[Collected data entries]
:::
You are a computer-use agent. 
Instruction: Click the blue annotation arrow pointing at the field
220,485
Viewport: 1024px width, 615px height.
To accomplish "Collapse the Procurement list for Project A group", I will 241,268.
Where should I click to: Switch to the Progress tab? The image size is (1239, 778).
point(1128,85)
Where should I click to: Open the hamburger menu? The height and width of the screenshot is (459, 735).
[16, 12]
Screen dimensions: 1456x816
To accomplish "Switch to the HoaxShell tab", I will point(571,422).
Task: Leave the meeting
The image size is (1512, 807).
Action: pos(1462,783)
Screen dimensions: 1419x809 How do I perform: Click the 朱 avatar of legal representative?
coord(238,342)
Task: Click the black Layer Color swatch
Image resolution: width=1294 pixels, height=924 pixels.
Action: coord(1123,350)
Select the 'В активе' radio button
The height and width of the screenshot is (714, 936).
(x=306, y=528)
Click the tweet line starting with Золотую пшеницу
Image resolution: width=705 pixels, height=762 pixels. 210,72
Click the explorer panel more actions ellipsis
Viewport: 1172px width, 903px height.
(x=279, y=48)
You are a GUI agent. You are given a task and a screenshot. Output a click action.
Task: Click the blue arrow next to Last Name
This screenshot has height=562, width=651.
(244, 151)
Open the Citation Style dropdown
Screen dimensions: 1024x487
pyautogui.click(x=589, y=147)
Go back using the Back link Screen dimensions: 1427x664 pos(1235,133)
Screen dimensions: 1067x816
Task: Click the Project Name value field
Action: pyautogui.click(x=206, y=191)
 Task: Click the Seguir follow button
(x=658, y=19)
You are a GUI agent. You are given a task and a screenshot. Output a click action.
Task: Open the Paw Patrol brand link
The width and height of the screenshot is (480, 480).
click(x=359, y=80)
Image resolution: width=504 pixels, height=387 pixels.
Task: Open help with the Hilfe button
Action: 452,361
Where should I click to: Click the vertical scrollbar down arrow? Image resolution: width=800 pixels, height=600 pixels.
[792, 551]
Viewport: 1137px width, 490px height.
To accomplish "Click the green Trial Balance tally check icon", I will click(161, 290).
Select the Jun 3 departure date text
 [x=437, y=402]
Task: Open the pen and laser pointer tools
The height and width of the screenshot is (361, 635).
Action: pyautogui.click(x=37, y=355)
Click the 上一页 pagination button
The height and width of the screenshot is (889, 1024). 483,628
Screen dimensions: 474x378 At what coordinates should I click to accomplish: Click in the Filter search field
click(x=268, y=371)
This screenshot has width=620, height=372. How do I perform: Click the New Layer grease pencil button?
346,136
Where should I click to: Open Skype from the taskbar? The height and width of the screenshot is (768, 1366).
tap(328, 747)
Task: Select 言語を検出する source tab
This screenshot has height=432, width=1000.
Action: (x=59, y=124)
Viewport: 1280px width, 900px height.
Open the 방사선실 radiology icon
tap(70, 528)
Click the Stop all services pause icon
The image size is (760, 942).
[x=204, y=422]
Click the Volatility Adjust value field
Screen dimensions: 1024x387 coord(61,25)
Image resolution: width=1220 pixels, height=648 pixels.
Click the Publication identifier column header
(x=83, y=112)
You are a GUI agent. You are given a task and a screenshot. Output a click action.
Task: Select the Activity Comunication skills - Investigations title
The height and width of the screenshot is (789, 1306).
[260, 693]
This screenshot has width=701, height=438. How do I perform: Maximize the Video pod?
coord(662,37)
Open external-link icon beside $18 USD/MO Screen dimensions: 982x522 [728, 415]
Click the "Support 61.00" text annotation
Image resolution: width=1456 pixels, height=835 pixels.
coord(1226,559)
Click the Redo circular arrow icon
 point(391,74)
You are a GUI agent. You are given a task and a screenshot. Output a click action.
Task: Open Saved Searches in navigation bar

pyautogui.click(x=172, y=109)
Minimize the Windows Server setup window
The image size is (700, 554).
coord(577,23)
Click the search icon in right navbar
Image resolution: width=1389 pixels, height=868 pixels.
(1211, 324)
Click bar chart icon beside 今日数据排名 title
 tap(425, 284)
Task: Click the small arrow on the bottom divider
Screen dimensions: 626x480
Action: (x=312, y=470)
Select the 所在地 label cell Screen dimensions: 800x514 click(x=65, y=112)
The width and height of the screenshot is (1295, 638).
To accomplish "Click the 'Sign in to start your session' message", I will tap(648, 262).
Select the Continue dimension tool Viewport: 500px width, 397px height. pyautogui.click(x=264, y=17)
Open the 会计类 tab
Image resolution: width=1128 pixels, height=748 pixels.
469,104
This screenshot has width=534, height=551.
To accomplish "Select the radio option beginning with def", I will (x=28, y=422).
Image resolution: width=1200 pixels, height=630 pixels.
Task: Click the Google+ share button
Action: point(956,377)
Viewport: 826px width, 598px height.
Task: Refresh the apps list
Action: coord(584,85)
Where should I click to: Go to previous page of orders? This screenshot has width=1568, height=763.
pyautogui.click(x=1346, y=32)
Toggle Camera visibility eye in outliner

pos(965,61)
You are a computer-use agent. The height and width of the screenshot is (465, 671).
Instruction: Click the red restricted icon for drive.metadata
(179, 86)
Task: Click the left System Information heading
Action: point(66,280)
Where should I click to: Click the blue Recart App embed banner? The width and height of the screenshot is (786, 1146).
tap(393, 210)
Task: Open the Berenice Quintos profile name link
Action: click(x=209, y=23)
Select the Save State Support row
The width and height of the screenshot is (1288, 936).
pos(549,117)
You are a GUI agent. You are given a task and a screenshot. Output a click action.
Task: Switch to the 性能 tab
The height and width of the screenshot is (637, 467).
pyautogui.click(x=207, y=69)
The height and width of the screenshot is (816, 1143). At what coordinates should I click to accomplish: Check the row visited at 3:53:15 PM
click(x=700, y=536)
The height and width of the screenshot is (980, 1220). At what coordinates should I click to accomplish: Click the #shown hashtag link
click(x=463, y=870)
:::
(Directions)
When a line in the data contains the string "Support", copy that line.

(Response to the task)
Click the "Support 61.00" text annotation
Select the Save State Support row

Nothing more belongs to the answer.